The Mourning of Joy

Jes Lyn Tan

There are things that you cannot capture no matter how hard you try. Time, that flows through like a breeze past your fingertips. People, that you love and rely on. A particular ray of sunlight that hits the edge of a building. The rainbow after a storm. Smiles.

Their fragile, fleeting existence is what makes something all the more precious.

There are bad days when you’re utterly convinced you are abandoned by the world. I think the unseen is what tries to hide from you on bad days. It’s the sunlight peeking through the crack in the door, flowers waving in the wind, loving words from your family. It’s what you try to grasp on to like a lifeline, and that you tell yourself you will be able to see with a set of different eyes the next day you wake up.
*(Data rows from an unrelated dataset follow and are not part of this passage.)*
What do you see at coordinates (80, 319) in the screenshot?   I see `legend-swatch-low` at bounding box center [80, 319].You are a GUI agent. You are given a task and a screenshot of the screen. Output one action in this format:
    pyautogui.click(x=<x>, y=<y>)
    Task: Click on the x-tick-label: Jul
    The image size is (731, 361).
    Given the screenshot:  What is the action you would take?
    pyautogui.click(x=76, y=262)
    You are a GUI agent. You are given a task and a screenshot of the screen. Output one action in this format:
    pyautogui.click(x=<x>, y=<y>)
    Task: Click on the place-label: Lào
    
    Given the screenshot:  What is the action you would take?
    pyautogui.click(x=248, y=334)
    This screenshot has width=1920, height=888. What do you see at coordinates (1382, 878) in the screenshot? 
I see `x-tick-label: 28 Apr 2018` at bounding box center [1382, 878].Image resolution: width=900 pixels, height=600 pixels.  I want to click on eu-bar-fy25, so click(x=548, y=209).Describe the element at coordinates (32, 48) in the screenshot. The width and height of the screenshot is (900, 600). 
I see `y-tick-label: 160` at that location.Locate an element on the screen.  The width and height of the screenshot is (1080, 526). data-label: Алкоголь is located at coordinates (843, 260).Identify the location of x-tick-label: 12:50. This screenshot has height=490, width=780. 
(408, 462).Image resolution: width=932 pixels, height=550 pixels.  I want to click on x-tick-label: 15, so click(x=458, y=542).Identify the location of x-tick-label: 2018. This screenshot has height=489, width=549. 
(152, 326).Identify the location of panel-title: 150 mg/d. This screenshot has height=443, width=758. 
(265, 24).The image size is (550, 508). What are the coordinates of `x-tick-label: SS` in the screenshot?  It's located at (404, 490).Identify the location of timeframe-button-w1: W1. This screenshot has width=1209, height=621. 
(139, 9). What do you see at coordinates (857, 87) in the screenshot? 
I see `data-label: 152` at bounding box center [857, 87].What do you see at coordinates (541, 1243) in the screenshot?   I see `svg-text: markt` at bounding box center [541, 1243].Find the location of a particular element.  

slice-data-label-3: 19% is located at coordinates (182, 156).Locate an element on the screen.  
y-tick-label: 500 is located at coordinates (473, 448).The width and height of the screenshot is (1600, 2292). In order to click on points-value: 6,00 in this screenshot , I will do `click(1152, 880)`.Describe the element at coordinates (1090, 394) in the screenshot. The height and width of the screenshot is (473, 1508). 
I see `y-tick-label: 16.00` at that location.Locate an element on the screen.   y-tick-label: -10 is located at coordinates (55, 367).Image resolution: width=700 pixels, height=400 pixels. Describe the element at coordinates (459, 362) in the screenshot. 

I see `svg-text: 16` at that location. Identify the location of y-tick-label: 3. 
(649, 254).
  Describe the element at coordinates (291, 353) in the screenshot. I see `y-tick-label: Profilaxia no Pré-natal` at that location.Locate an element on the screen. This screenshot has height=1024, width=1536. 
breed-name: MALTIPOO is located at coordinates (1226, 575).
If anything, the photos convey the sense of loss as you gain something, the expectation and fear of things leaving you. It’s the pessimist’s dream that comes accompanied with a nightmare, where you know at the second of utter happiness that your tears of joy shall be of sadness tomorrow.

The photos portray the ups and downs in a rollercoaster of emotions, which sometimes, somehow, coexist. It’s the mourning of losses before you lose it. The flowers are blooming, yet I shall leave them in a minute; laughter surrounds me, yet it shall fade into silence. I cannot capture joy, and I cannot see it when it decides to leave me.

The composition is set so that nothing is directly responsive to the viewer, there are elements that bring joy; friends, sunlight, flowers, a scene in a beautiful gallery, yet there is no response from the world to the one looking. The image of friends is taken from the back with a sense of distance from the viewer, which along with the image of sunflowers through the door is adjusted to show a lower angle, as if the viewer’s head is lowered by their emotions. The image of an art gallery is like standing in a crowd where not even the figures in the painting respond to the viewer. An underlying sense of loneliness and helplessness is thus created within an environment that should have been joyful.